▶ **Provided entries**:
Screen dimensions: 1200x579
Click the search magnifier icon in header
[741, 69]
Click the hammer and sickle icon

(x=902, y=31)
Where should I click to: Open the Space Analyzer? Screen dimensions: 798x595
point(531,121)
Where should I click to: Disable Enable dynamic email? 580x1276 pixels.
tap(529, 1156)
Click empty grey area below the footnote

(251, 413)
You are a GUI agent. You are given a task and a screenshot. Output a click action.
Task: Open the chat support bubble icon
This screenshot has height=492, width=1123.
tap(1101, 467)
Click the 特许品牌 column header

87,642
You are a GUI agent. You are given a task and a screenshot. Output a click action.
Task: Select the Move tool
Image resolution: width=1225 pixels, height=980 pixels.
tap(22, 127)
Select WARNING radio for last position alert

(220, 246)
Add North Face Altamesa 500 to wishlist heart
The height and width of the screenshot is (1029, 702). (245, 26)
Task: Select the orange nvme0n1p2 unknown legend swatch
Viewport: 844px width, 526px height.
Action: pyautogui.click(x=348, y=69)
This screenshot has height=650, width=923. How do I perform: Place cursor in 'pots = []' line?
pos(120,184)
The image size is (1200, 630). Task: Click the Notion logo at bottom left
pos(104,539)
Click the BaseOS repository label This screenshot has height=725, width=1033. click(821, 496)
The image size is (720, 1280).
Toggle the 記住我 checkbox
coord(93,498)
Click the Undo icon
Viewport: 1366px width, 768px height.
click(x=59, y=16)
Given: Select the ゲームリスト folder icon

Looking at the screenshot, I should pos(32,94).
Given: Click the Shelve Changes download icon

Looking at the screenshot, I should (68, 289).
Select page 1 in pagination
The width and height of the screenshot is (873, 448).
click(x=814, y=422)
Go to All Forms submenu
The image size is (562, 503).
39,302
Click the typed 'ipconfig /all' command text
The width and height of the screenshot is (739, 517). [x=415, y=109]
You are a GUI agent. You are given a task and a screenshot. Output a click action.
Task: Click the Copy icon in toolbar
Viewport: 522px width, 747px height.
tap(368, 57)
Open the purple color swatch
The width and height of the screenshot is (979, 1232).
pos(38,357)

▶ **Exercise**:
A complete, exact transcription of the data above is the required answer.

▶ **Response area**:
Screen dimensions: 1200x579
Click the search magnifier icon in header
[741, 69]
Click the hammer and sickle icon

(x=902, y=31)
Where should I click to: Open the Space Analyzer? Screen dimensions: 798x595
point(531,121)
Where should I click to: Disable Enable dynamic email? 580x1276 pixels.
tap(529, 1156)
Click empty grey area below the footnote

(251, 413)
You are a GUI agent. You are given a task and a screenshot. Output a click action.
Task: Open the chat support bubble icon
This screenshot has height=492, width=1123.
tap(1101, 467)
Click the 特许品牌 column header

87,642
You are a GUI agent. You are given a task and a screenshot. Output a click action.
Task: Select the Move tool
Image resolution: width=1225 pixels, height=980 pixels.
tap(22, 127)
Select WARNING radio for last position alert

(220, 246)
Add North Face Altamesa 500 to wishlist heart
The height and width of the screenshot is (1029, 702). (245, 26)
Task: Select the orange nvme0n1p2 unknown legend swatch
Viewport: 844px width, 526px height.
Action: pyautogui.click(x=348, y=69)
This screenshot has height=650, width=923. How do I perform: Place cursor in 'pots = []' line?
pos(120,184)
The image size is (1200, 630). Task: Click the Notion logo at bottom left
pos(104,539)
Click the BaseOS repository label This screenshot has height=725, width=1033. click(821, 496)
The image size is (720, 1280).
Toggle the 記住我 checkbox
coord(93,498)
Click the Undo icon
Viewport: 1366px width, 768px height.
click(x=59, y=16)
Given: Select the ゲームリスト folder icon

Looking at the screenshot, I should pos(32,94).
Given: Click the Shelve Changes download icon

Looking at the screenshot, I should (68, 289).
Select page 1 in pagination
The width and height of the screenshot is (873, 448).
click(x=814, y=422)
Go to All Forms submenu
The image size is (562, 503).
39,302
Click the typed 'ipconfig /all' command text
The width and height of the screenshot is (739, 517). [x=415, y=109]
You are a GUI agent. You are given a task and a screenshot. Output a click action.
Task: Click the Copy icon in toolbar
Viewport: 522px width, 747px height.
tap(368, 57)
Open the purple color swatch
The width and height of the screenshot is (979, 1232).
pos(38,357)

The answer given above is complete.